SSAA is not a "usual AA mode", it has been removed with DX8 and only recently made a limited comeback. MSAA is the now obsolete predecessor to CSAA, a far more efficient algorithm, which is now often combined with TrAA.

here is an actual comparison of MLAA on the games you mentioned:
http://translate.google.com.ni/tran...a-bastante-a-los-juegos-de-pc-gracias-al-ps3/
I don't like the way they handle their data (only provide FPS data for one game, starcraft. From another website, and compared to MSAA 4x and SSAA of all things).
But they have somewhat useful pictures. (although they only compare MLAA to no AA at all, except for deadspace where their comparison image is zoomed in way too much. Which masks the negative effect of blurring while intensifying the effects of jaggedness).
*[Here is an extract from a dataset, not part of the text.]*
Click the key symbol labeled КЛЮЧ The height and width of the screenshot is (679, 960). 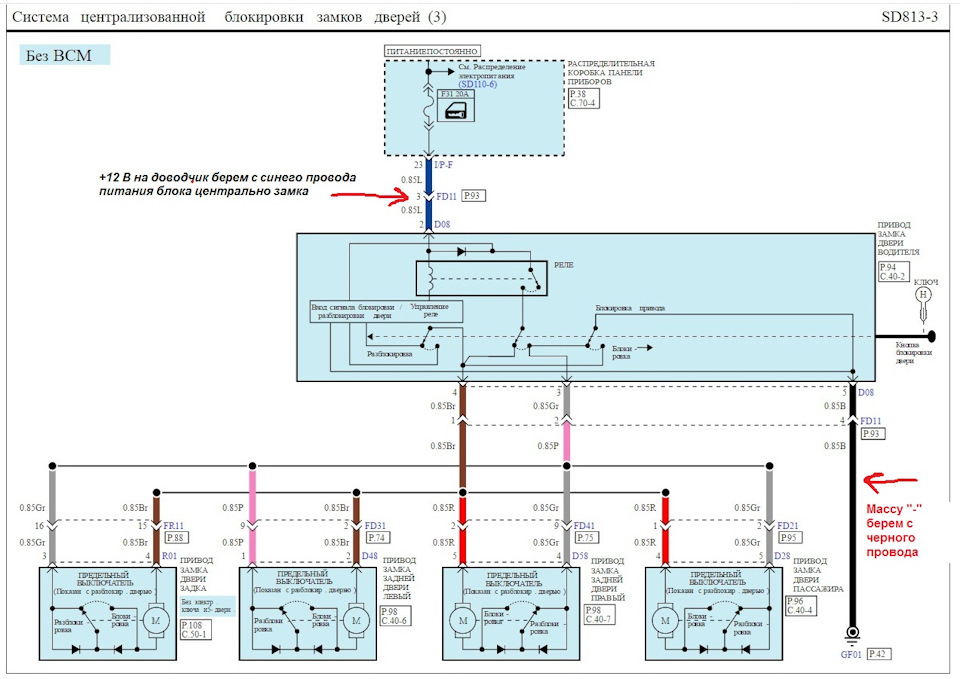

You can see at the bottom that in deadspace specifically, MSAA 4x produces a sharper, but more jagged image then MLAA. MLAA does reduce jaggedness more, but at the cost of blurring the image some. You can combine MSAA 4x and MLAA in that game to get even less jaggedness (although there is still slight blurring).

I would be curious to see how it compares to 8x MSAA, 16x MSAA, CSAA, or SSAA. Does using MLAA + 4x MSAA cost more (in terms of GPU performance) than just using 8x MSAA or some form of CSAA? And also, in what games. Some games might be exceptionally suited for one type of technology over another, it happens.

And if given a choice, I would just use the driver option of replacing all MSAA with CSAA (the two are very similar and easily interchangeable, but there is a significant difference which makes CSAA a lot better and very cheap to implement. check my AA explanation for details).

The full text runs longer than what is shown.